Copy out the rows below word for word, from the line containing "Given: Click the" through the end of the rows, including both of those lines. Leave the pictures out of your answer.

• **Entries on finding words and elements**:
━━━━━━━━

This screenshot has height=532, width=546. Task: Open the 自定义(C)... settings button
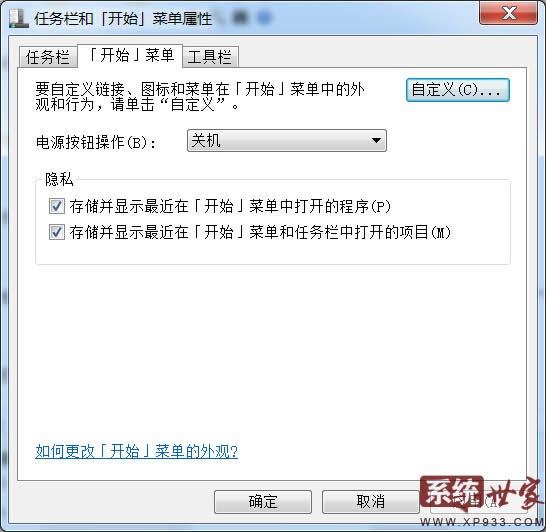point(458,90)
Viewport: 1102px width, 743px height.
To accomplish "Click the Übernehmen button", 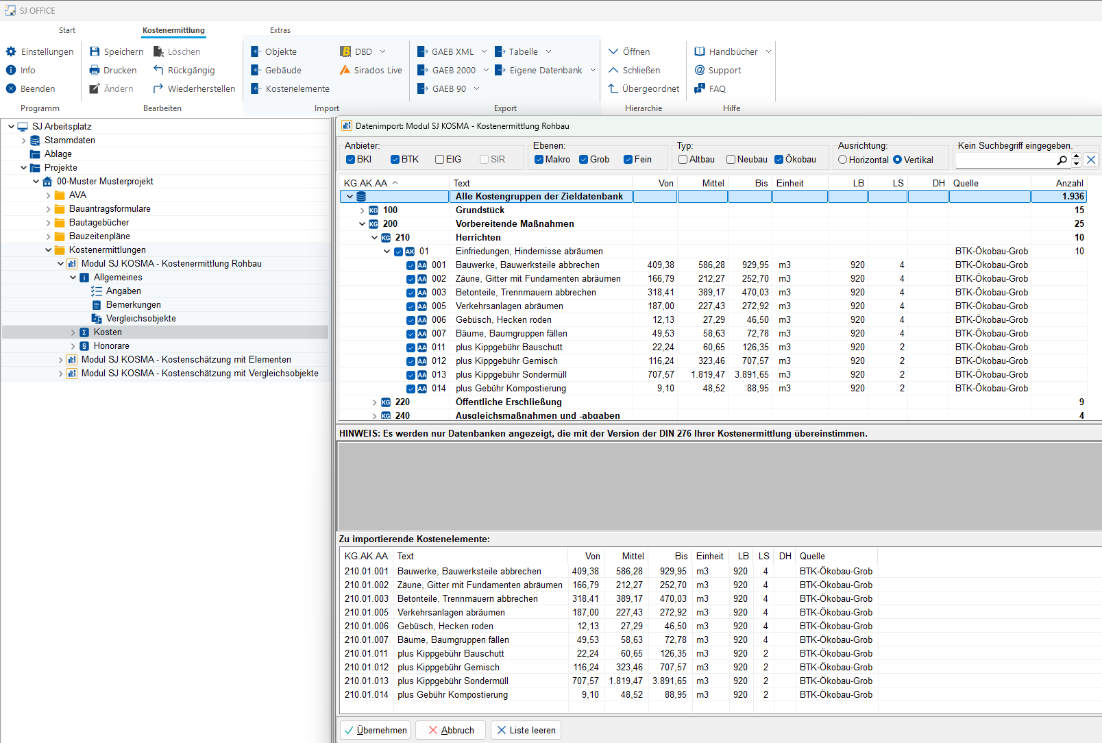I will pos(375,730).
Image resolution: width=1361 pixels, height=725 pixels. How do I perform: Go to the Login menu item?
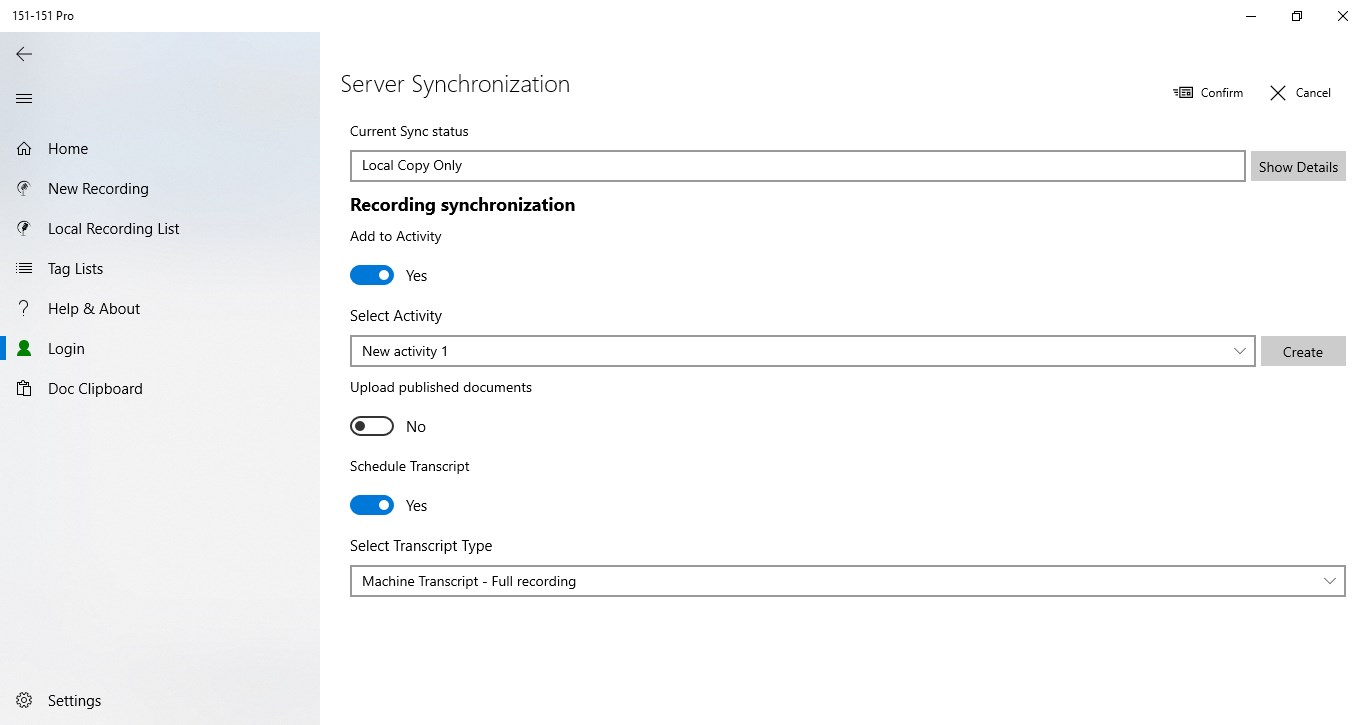point(66,349)
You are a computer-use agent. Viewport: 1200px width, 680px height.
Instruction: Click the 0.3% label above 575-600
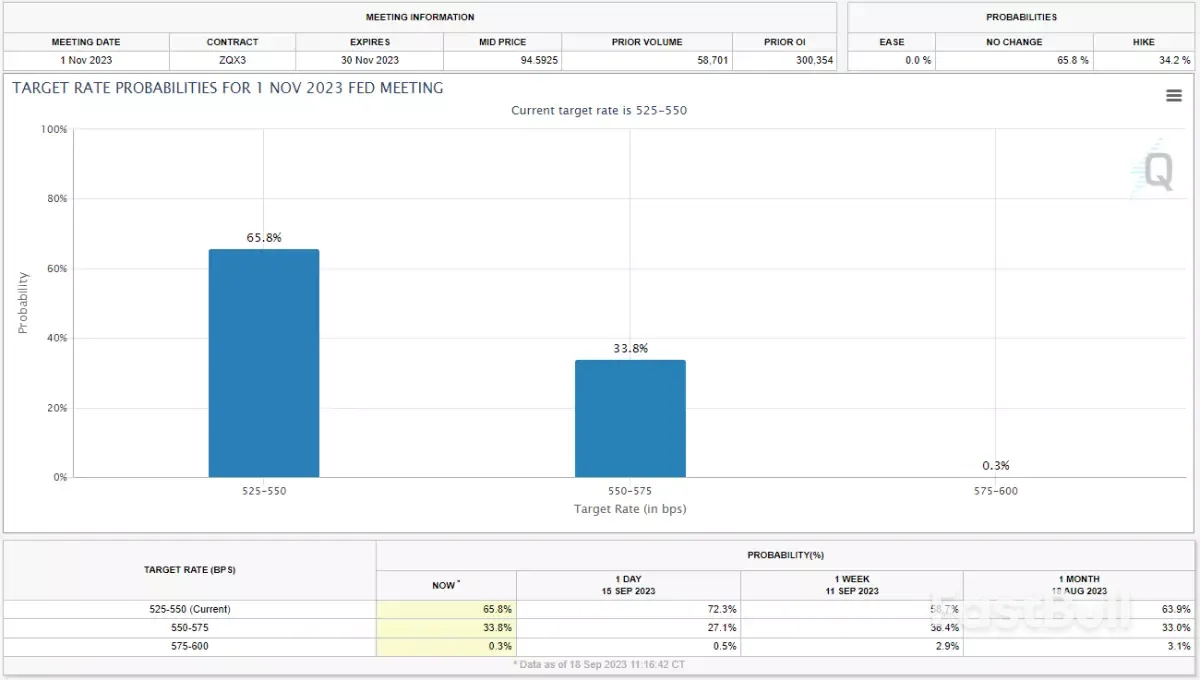(x=995, y=465)
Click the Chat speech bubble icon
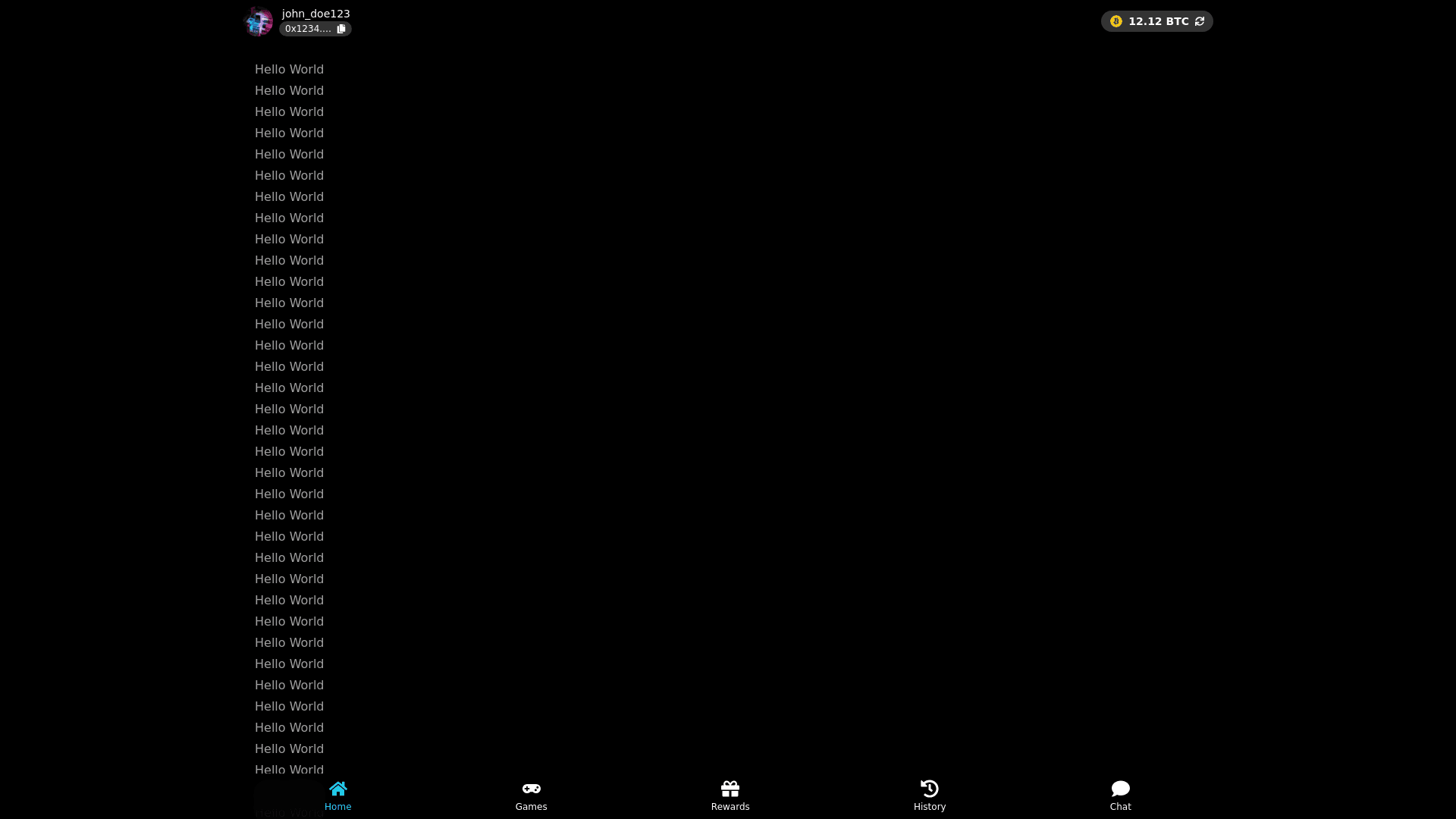The image size is (1456, 819). (1121, 789)
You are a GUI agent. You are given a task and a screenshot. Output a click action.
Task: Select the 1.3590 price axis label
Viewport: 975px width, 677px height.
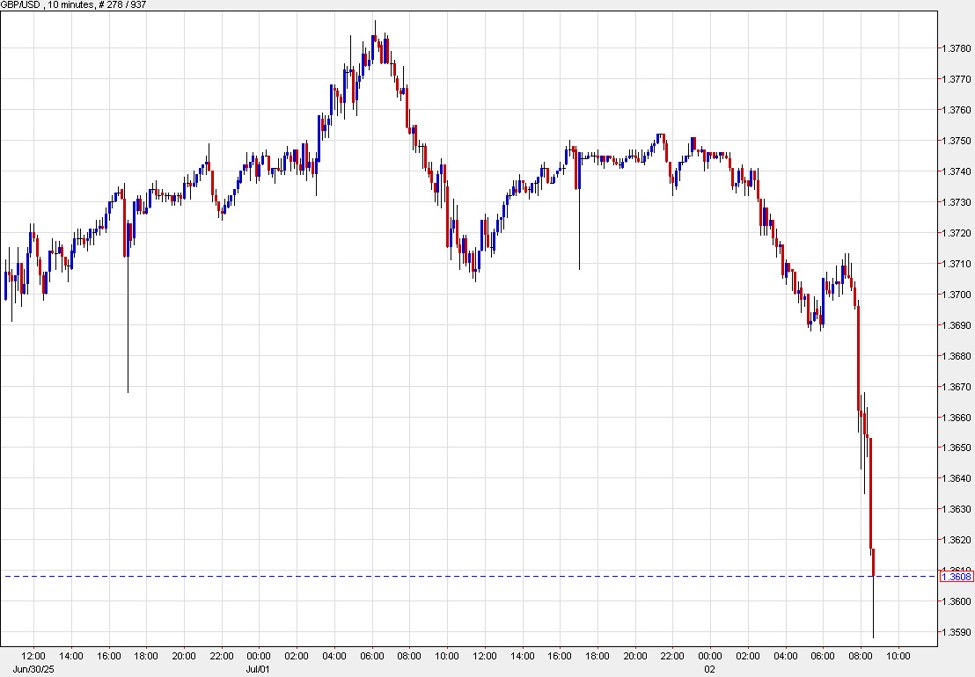point(955,633)
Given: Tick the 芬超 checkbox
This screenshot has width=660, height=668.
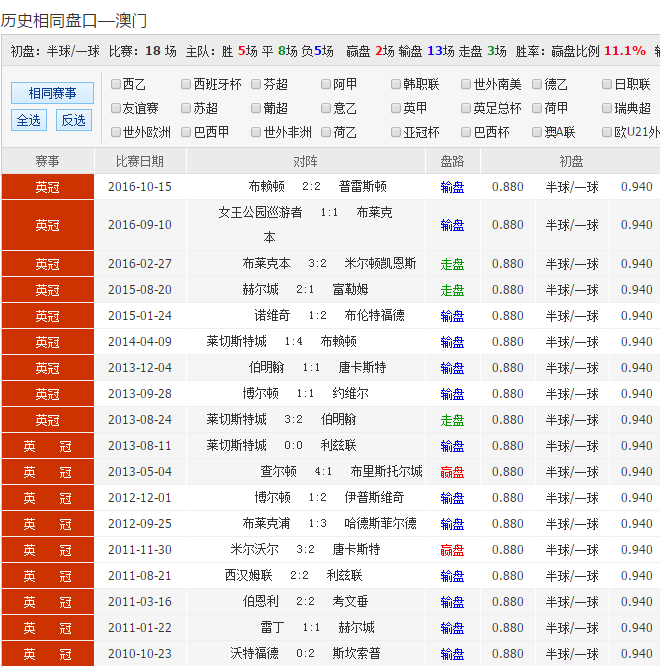Looking at the screenshot, I should [257, 85].
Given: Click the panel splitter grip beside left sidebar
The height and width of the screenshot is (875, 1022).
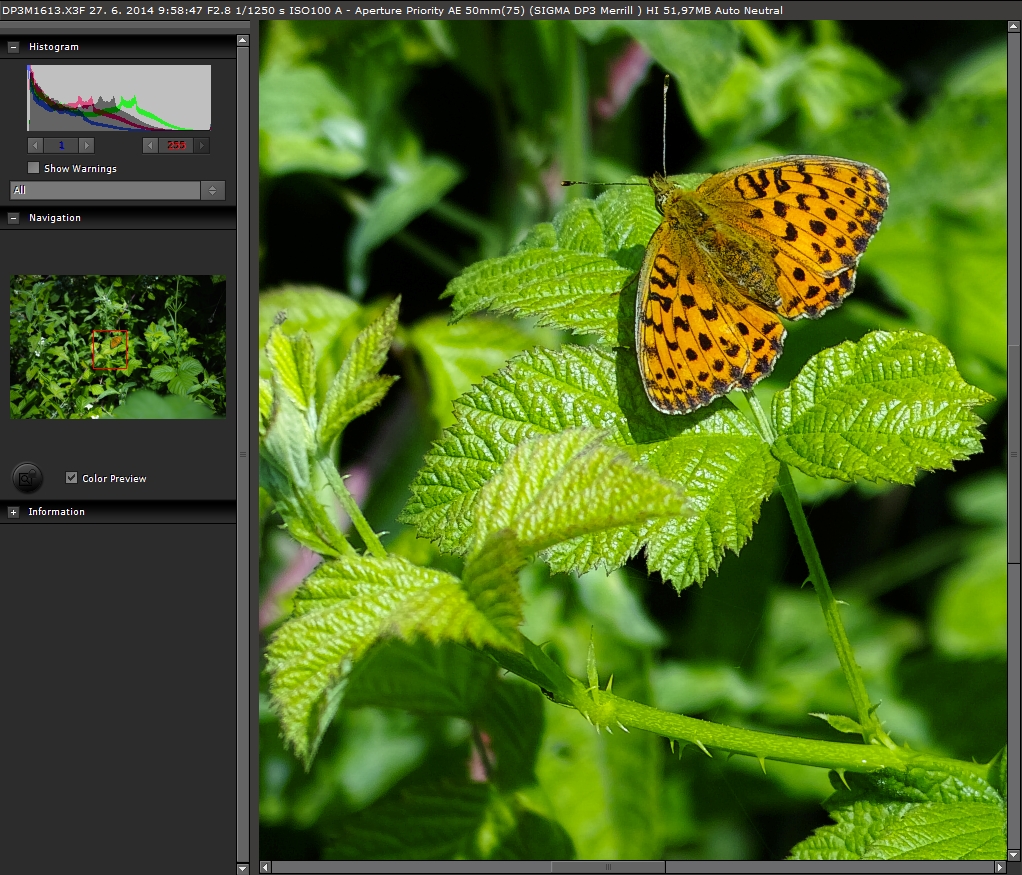Looking at the screenshot, I should [242, 453].
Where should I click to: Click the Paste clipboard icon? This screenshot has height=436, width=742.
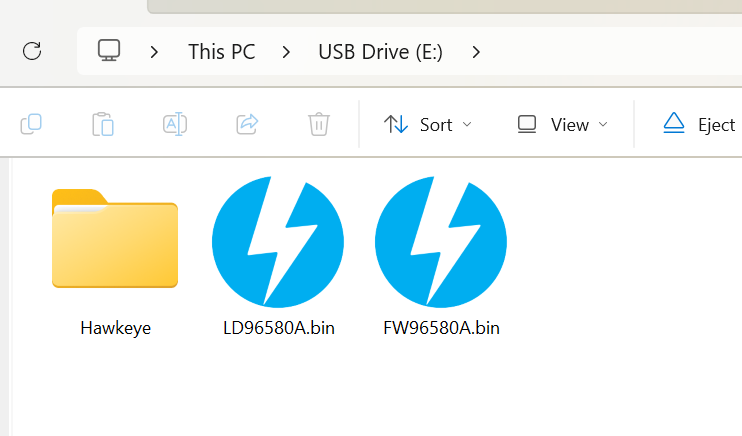(x=103, y=125)
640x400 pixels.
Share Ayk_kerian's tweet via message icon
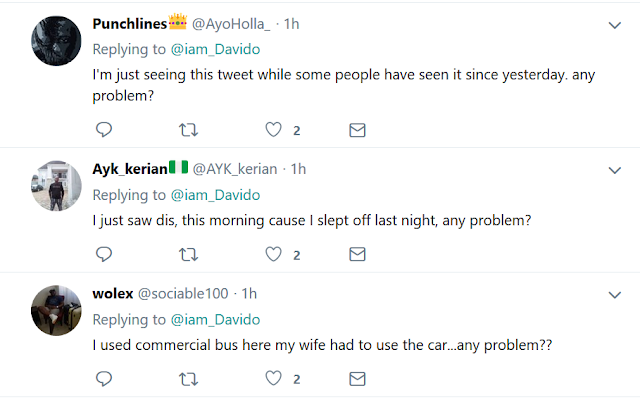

━━━━━━━━

• **ANSWER TO THE EXERCISE**:
Given: Click the panel splitter grip beside left sidebar
The height and width of the screenshot is (875, 1022).
Looking at the screenshot, I should [242, 453].
Where should I click to: Click the Paste clipboard icon? This screenshot has height=436, width=742.
(x=103, y=125)
640x400 pixels.
Share Ayk_kerian's tweet via message icon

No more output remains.